На этом все со школой – я пошел через футбольное поле (да, не скрою – сностальгировал, вспомнил, как бегал по нему в желтых спортивных трусах с черными полосками (тогда были в моде ужасные короткие трусы, в них все выглядели глупо, как страусы); я любил играть в футбол, но почему-то всю жизнь играл за слабые команды, которые все время проигрывали, оттого мне было одновременно и горько, и приятно это вспоминать – себя в игре я любил (мне все те удары и проходы до сих пор, черт возьми, снятся), думать же о спортивных результатах было крайне огорчительно), а дальше опять дворами – к перекрестку. Путь дворами я знал хорошо: когда человек годами ходит в школу одним и тем же маршрутом, то джипиэс ему не нужен. От дворов я ничего не ждал – раньше там были волейбольные площадки с сетками и летние кинотеатры, тогда была такая мода – устраивать в каждом дворе волейбольную площадку и летний кинотеатр для культурно-спортивного досуга граждан, но сейчас я был уверен, что их там нет – и их там не оказалось, хотя во всем прочем дворы почти не изменились – даже голубятни торчали, к голубям ведь привязанность индивидуалистская, в иных людях укорененная, а потому дольше живет, чем сиюминутное увлечение масс кино и спортом.
Перекресток был важной точкой моего маршрута – из-за магазинов. Ни в один из них я заходить не собирался – что я магазинов нынешних не знаю? Сейчас все везде есть, магазины сейчас везде одинаковые. Охватить все разом с перекрестка – вот чего я хотел.

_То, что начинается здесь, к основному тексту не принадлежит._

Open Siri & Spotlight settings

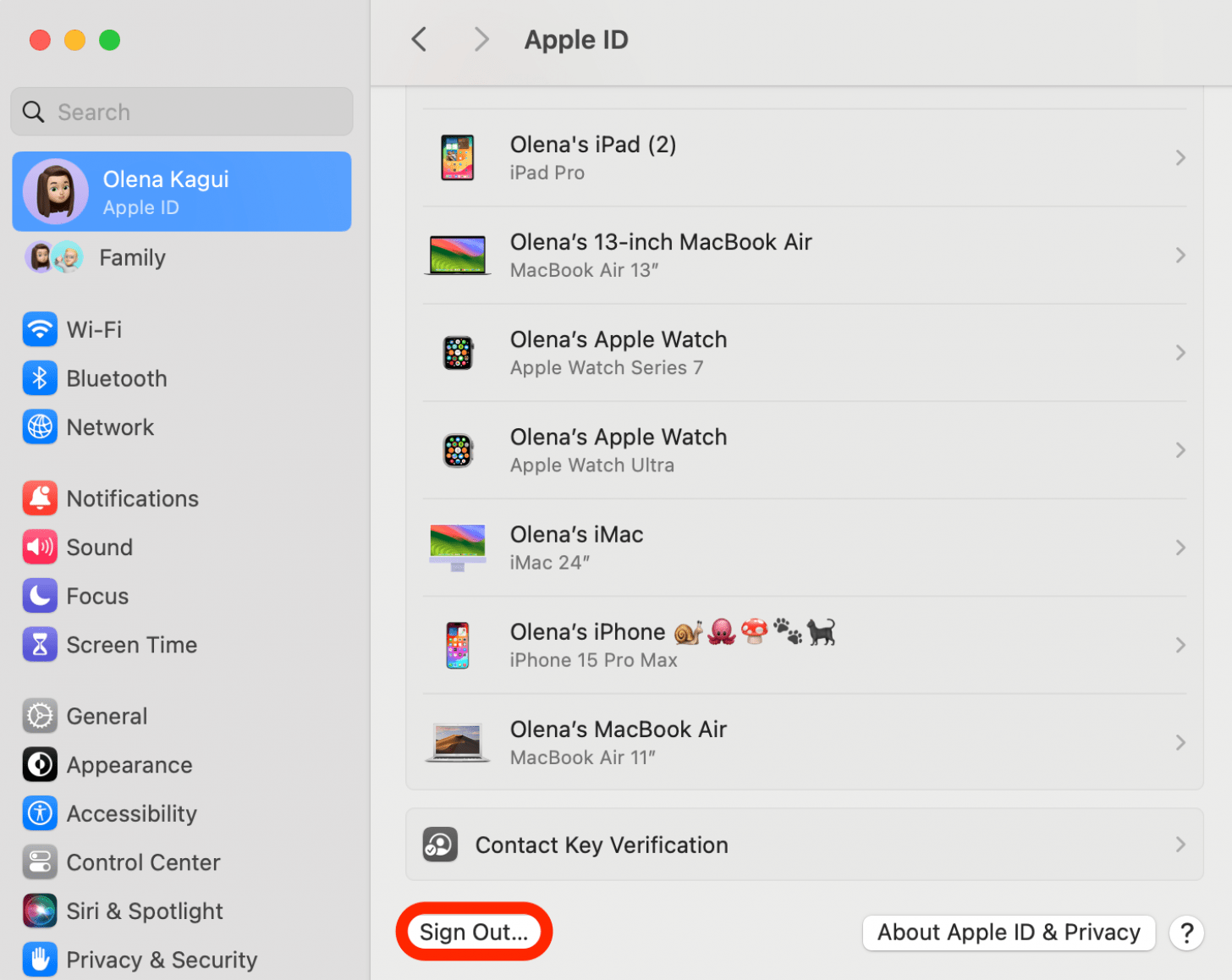click(143, 911)
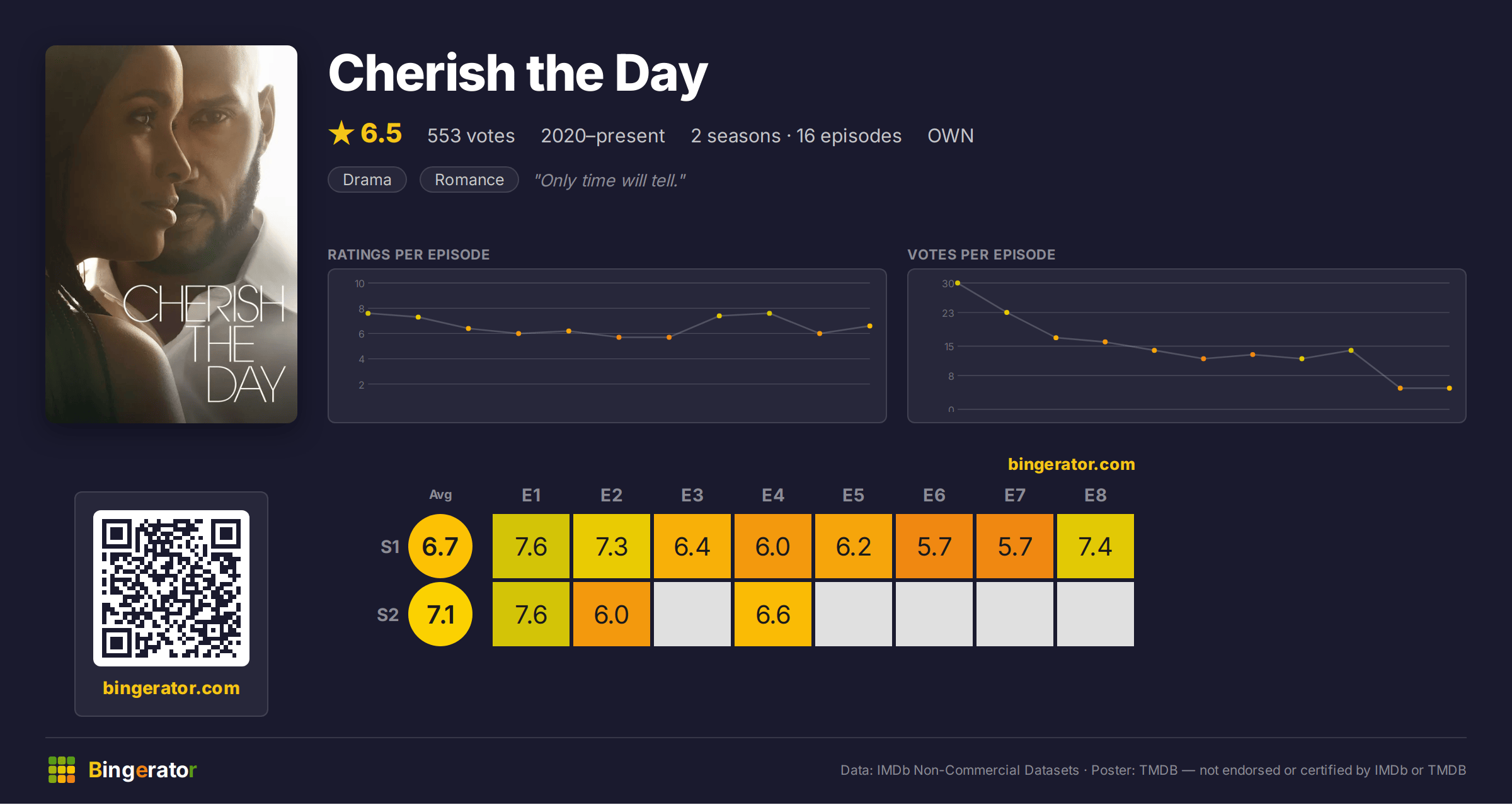Open the Cherish the Day poster
1512x805 pixels.
(x=171, y=234)
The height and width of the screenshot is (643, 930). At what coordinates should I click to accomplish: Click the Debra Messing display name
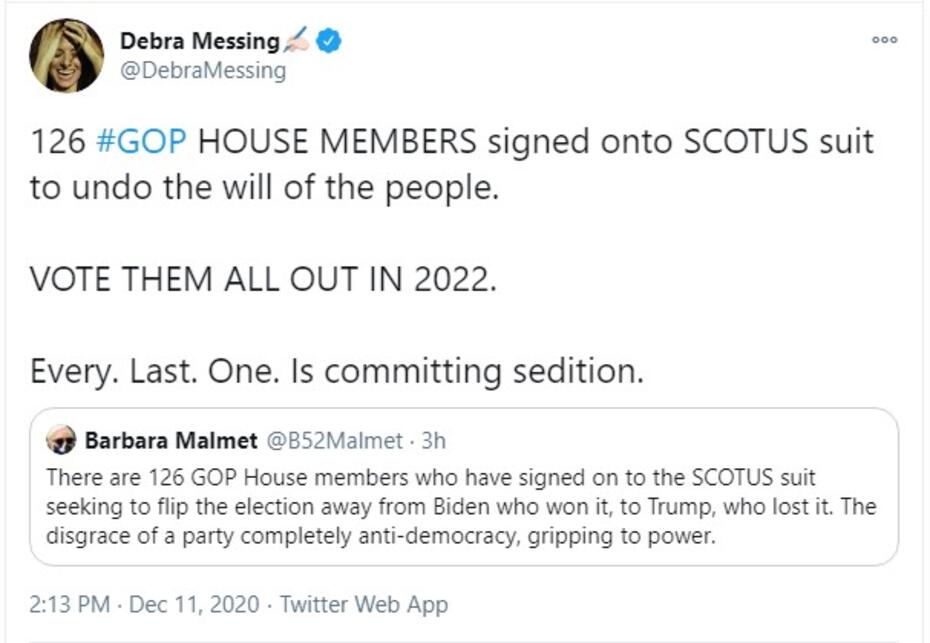point(199,41)
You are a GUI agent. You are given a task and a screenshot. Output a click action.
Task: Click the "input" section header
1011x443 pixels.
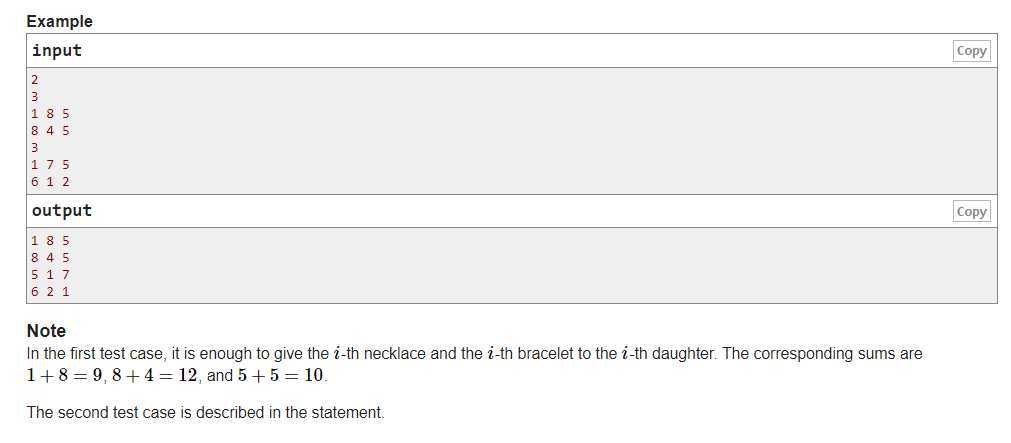coord(57,50)
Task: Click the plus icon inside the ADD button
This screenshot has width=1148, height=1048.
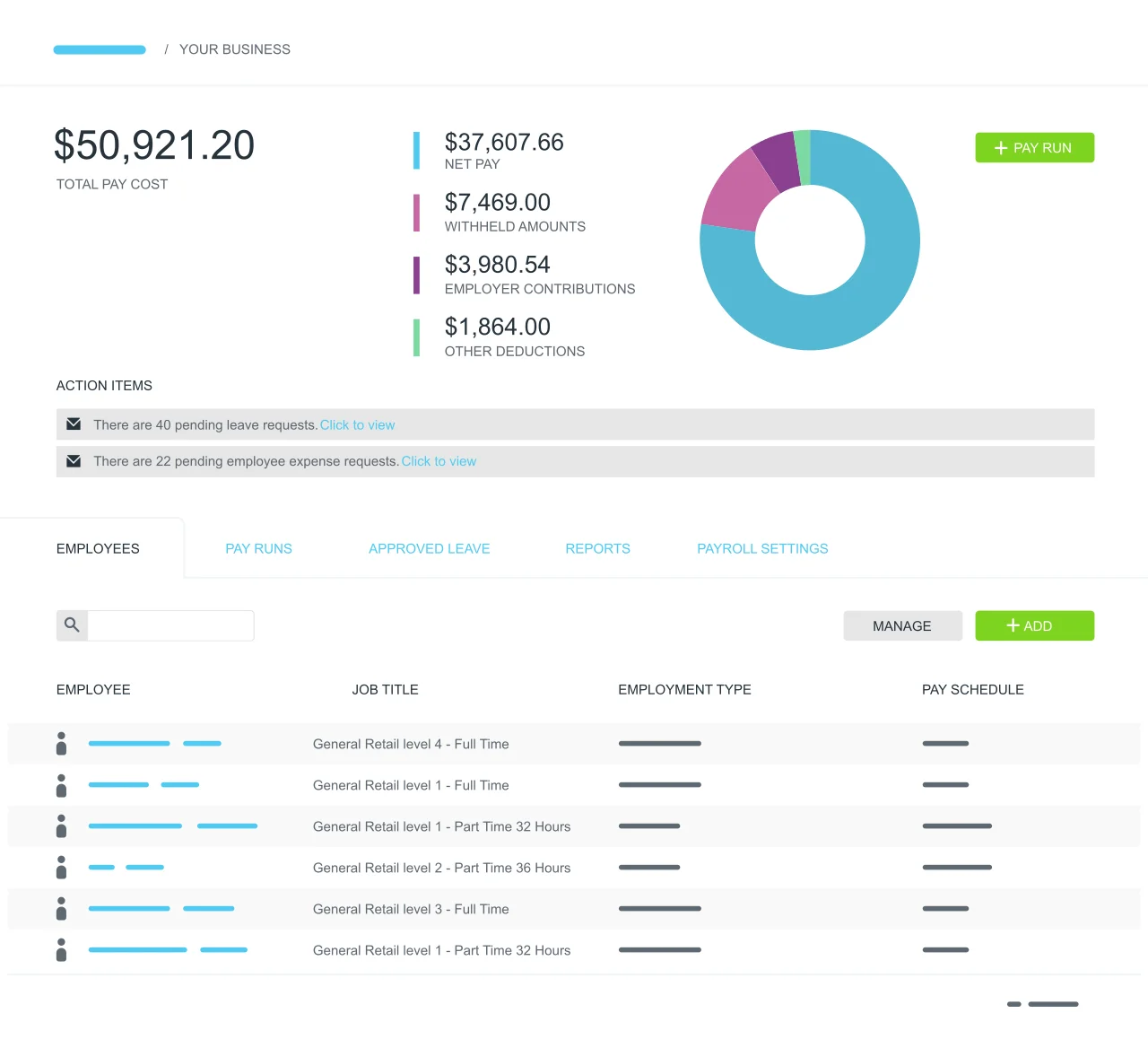Action: [1013, 625]
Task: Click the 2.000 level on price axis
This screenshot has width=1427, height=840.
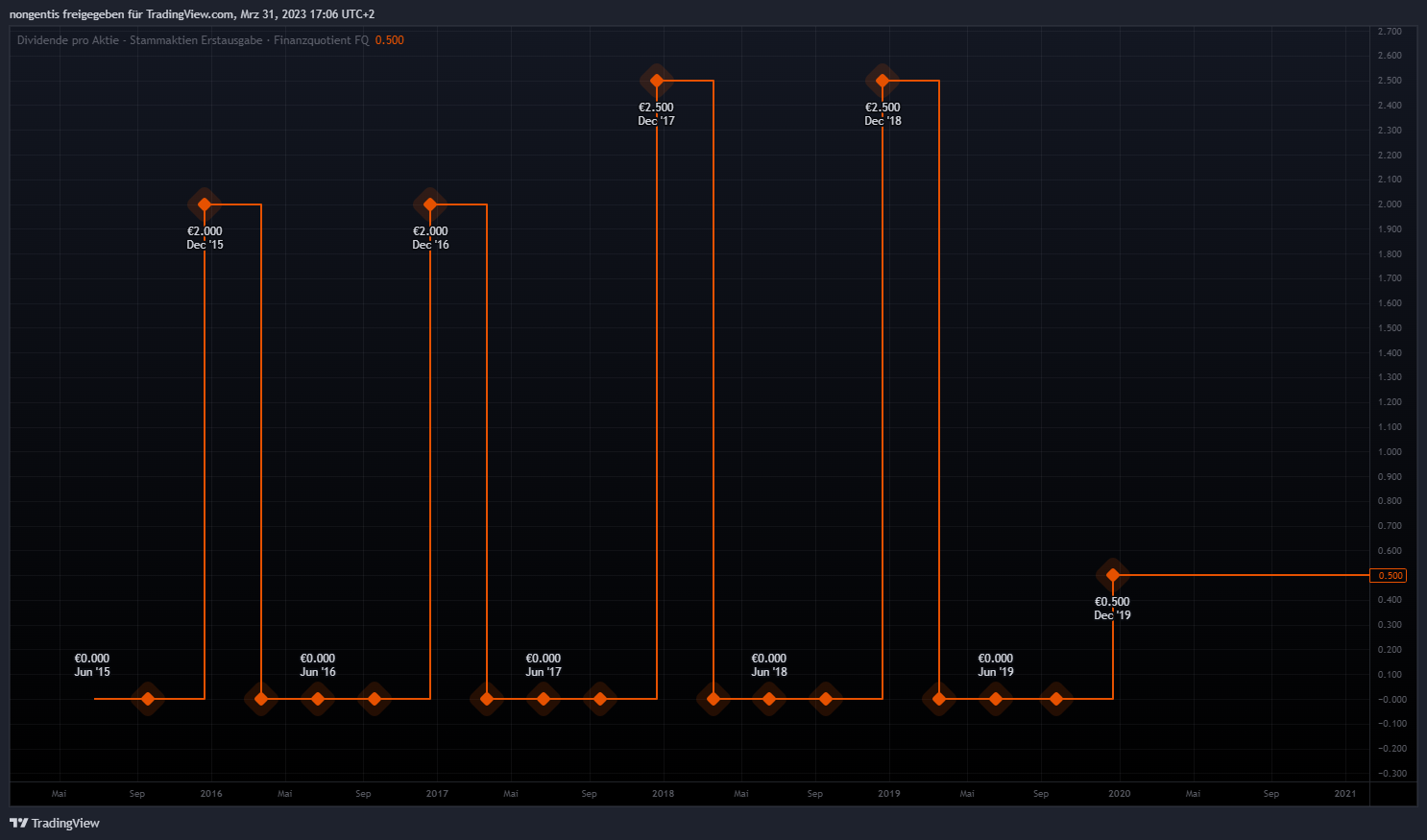Action: click(x=1390, y=204)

Раньше на самом углу стоял киоск "Союзпечати" – сейчас его не было, но я подошел к месту, где он стоял, отметился там, это было для меня очень важно – но я не буду рассказывать о киоске "Союзпечати", как рассказываю здесь о прочем, слишком уж эта тема личная и интимная для меня. Поэтому расскажу лучше про "Тысячу мелочей".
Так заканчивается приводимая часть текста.